__Tasks to complete__:
**A.** Using the Friedreich's ataxia abstracts below, what are the answers to these questions?
(i) In the new mouse model, which amino acid replaces glycine 127 in Fxn?
(ii) What two interventions rescued the proliferation defects of FxnG127V cells?
(iii) What are the names of the two histone methyltransferase inhibitor compounds tested in FRDA fibroblasts?
**B.** Could you carry the Friedreich's ataxia abstracts below further, picking up after their final sentence?

__Text section__:
|---|
Mitochondrial Damage and Senescence Phenotype of Cells Derived From a Novel Frataxin G127V Point Mutation Mouse Model of Friedreich's Ataxia

A prevalent missense mutation among Friedreich's ataxia (FRDA) patients changes a glycine at position 130 to valine (G130V). Herein, we report generation of the first mouse model harboring a Fxn point mutation. Changing the evolutionarily conserved glycine 127 in mouse Fxn to valine results in a failure to thrive phenotype in homozygous animals and a substantially reduced number of offspring. Like G130V in FRDA, the G127V mutation results in a dramatic decrease of Fxn protein without affecting transcript synthesis or splicing. FxnG127V mouse embryonic fibroblasts exhibit significantly reduced proliferation and increased cell senescence. These defects are evident in early passage cells and are exacerbated at later passages. Furthermore, increased frequency of mitochondrial DNA (mtDNA) lesions and fragmentation are accompanied by marked amplification of mtDNA in FxnG127V cells. Bioenergetics analyses demonstrate higher sensitivity and reduced cellular respiration of FxnG127V cells upon alteration of fatty acid availability. Importantly, substitution of FxnWT with FxnG127V is compatible with life and cellular proliferation defects can be rescued by mitigation of oxidative stress via hypoxia or induction of the NRF2 pathway. We propose FxnG127V cells as a simple and robust model for testing therapeutic approaches for FRDA.

Read the entire article HERE

HMTase Inhibitors as a Potential Epigenetic-Based Therapeutic Approach for Friedreich's Ataxia

Currently there is no effective treatment for Friedreich's ataxia (FRDA) and patients die prematurely. Recent findings suggest that abnormal GAA expansion plays a role in histone modification, subjecting the FXN gene to heterochromatin silencing. Therefore, as an epigenetic-based therapy, we investigated the efficacy and tolerability of two histone methyltransferase (HMTase) inhibitor compounds, BIX0194 (G9a-inhibitor) and GSK126 (EZH2-inhibitor), to specifically target and reduce H3K9me2/3 and H3K27me3 levels, respectively, in FRDA fibroblasts. We show that a combination treatment of BIX0194 and GSK126, significantly increased FXN gene expression levels and reduced the repressive histone marks. However, no increase in frataxin protein levels was observed. Nevertheless, our results are still promising and may encourage to investigate HMTase inhibitors with other synergistic epigenetic-based therapies for further preliminary studies.
|---|
__Data extracts__:
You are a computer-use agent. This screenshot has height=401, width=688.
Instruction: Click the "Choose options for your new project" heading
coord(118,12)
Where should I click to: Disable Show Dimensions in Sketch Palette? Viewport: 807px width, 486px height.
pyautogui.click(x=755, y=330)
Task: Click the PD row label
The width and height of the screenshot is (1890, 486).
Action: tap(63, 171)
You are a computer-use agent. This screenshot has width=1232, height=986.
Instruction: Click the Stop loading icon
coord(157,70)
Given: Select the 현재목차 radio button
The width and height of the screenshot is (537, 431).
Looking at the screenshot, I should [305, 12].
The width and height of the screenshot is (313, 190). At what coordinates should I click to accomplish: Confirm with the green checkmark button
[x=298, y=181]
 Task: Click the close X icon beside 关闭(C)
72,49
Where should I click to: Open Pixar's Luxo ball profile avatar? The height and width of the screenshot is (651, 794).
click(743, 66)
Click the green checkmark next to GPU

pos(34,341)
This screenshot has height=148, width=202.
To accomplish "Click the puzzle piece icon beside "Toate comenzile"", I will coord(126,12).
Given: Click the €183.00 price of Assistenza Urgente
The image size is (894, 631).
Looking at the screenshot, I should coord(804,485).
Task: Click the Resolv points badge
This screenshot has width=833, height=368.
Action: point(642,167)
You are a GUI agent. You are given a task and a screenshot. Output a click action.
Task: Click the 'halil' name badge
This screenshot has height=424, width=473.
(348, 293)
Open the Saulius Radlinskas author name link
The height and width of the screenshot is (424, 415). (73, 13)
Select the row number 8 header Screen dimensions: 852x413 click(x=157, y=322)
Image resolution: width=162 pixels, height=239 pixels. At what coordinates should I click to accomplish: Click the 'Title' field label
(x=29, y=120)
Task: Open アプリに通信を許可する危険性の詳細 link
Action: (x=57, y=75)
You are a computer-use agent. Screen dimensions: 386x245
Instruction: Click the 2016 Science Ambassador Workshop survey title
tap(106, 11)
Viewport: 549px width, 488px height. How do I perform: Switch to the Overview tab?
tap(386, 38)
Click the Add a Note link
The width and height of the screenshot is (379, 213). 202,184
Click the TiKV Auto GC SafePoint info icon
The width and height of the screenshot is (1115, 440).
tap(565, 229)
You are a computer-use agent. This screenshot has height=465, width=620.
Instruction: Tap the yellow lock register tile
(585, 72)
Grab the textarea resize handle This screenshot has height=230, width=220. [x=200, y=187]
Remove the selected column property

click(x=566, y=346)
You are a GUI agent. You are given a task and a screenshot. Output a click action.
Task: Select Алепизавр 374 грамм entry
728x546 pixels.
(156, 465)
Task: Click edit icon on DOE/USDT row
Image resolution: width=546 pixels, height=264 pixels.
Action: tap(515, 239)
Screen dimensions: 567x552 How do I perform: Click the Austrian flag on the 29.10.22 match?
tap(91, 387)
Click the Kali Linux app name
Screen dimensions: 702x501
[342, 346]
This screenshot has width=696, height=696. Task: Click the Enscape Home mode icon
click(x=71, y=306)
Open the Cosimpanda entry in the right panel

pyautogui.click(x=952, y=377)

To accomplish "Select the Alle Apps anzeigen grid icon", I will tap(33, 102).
|---|
__Answers below__:
**A.**
(i) Valine.
(ii) Mitigation of oxidative stress via hypoxia, and induction of the NRF2 pathway.
(iii) BIX0194 (a G9a inhibitor) and GSK126 (an EZH2 inhibitor).

**B.**
Read the entire article HERE

Feasibility and Acceptability of Lee Silverman Voice Treatment in Progressive Ataxias

Communication difficulties have considerable impact on people with progressive ataxia, yet there are currently no evidence-based treatments. Lee Silverman Voice Treatment (LSVT LOUD®) focuses on the production of healthy vocal loudness whilst also improving breath support, vocal quality, loudness and articulation in participating patients. This study aimed to investigate whether LSVT LOUD® can improve communication effectiveness in these patients. We performed a rater-blinded, single-arm study investigating LSVT LOUD® treatment in a population of patients with progressive ataxia including Friedreich's ataxia (n = 18), spinocerebellar ataxia type 6 (n = 1), idiopathic cerebellar ataxia (n = 1), and spastic paraplegia 7 (n = 1). Twenty-one patients were recruited to the study, with 19 completing treatment. Sessions were administered via Skype in the LSVT-X format, meaning two sessions per week over a period of 8 weeks. Assessments included two baseline and two post-treatment measures and focused on outcome measures covering aspects ranging from physiological function to impact and participation. Results indicate improvements in patient-perceived outcomes for 14 of the 19 participants, in both speech and psychosocial domains. Speech data furthermore demonstrate significant improvements in prolonged vowel duration, and voice quality measures. Intelligibility and naturalness evaluations showed no change post-treatment. Patients reported high acceptability of the treatment itself, as well as administration by Skype. This is the largest treatment study for people with progressive ataxia published to date. It provides an indication that LSVT LOUD® can have a positive impact on communication in this patient group and could form the basis for larger-scale trials.